-- start of Excerpt provided --

Antwerp Edgar Pratt FRGS (6 March 1852 - 4 January 1924) was a Victorian naturalist, explorer, author, and renowned collector of plants, insects, and other animals. Species named for Pratt include three mammals and two reptiles. Two of his sons and a nephew were also collectors.

Biography
Pratt was born on 6 March 1852 on the Isle of Wight in England to Charles, a grocer, and Ann Pratt. He had two elder siblings, Florence and Vienna.

He married Alice Mary Spanner in 1882 and they had six children, four sons and two daughters. Felix Pratt and Charles Pratt followed their father and became successful insect collectors. His other sons Henry and Joseph also made important contributions to science.

-- end of Excerpt provided --
-- start of Data --

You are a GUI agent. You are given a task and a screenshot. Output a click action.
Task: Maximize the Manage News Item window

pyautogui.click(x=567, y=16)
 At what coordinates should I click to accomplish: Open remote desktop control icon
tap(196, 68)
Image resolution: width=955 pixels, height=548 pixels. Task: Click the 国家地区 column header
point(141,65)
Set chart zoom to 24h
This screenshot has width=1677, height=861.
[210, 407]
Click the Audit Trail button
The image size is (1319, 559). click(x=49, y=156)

-- end of Data --
-- start of Data --

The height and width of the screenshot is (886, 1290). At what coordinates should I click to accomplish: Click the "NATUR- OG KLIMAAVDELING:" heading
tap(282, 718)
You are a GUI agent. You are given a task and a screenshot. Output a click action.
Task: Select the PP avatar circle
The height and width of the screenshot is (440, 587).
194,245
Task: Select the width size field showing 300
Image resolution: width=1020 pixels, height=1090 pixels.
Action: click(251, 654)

-- end of Data --
-- start of Data --

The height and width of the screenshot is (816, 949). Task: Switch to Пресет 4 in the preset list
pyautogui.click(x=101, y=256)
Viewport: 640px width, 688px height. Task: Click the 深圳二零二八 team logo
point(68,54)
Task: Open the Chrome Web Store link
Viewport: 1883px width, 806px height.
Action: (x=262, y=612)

-- end of Data --

**Stated task 1**
Answer these from the passage on Antwerp Edgar Pratt:
(a) How many mammals have been named for Pratt?
(b) What was his father Charles's trade?
(c) Whom did Pratt marry, and in what year?
**Stated task 2**
Write out word for word the part of the passage on Antwerp Edgar Pratt starting with "Antwerp Edgar Pratt" and going on through "contributions to science.".

**Right answer 1**
(a) Three
(b) He was a grocer.
(c) Alice Mary Spanner, in 1882

**Right answer 2**
Antwerp Edgar Pratt FRGS (6 March 1852 - 4 January 1924) was a Victorian naturalist, explorer, author, and renowned collector of plants, insects, and other animals. Species named for Pratt include three mammals and two reptiles. Two of his sons and a nephew were also collectors.

Biography
Pratt was born on 6 March 1852 on the Isle of Wight in England to Charles, a grocer, and Ann Pratt. He had two elder siblings, Florence and Vienna.

He married Alice Mary Spanner in 1882 and they had six children, four sons and two daughters. Felix Pratt and Charles Pratt followed their father and became successful insect collectors. His other sons Henry and Joseph also made important contributions to science.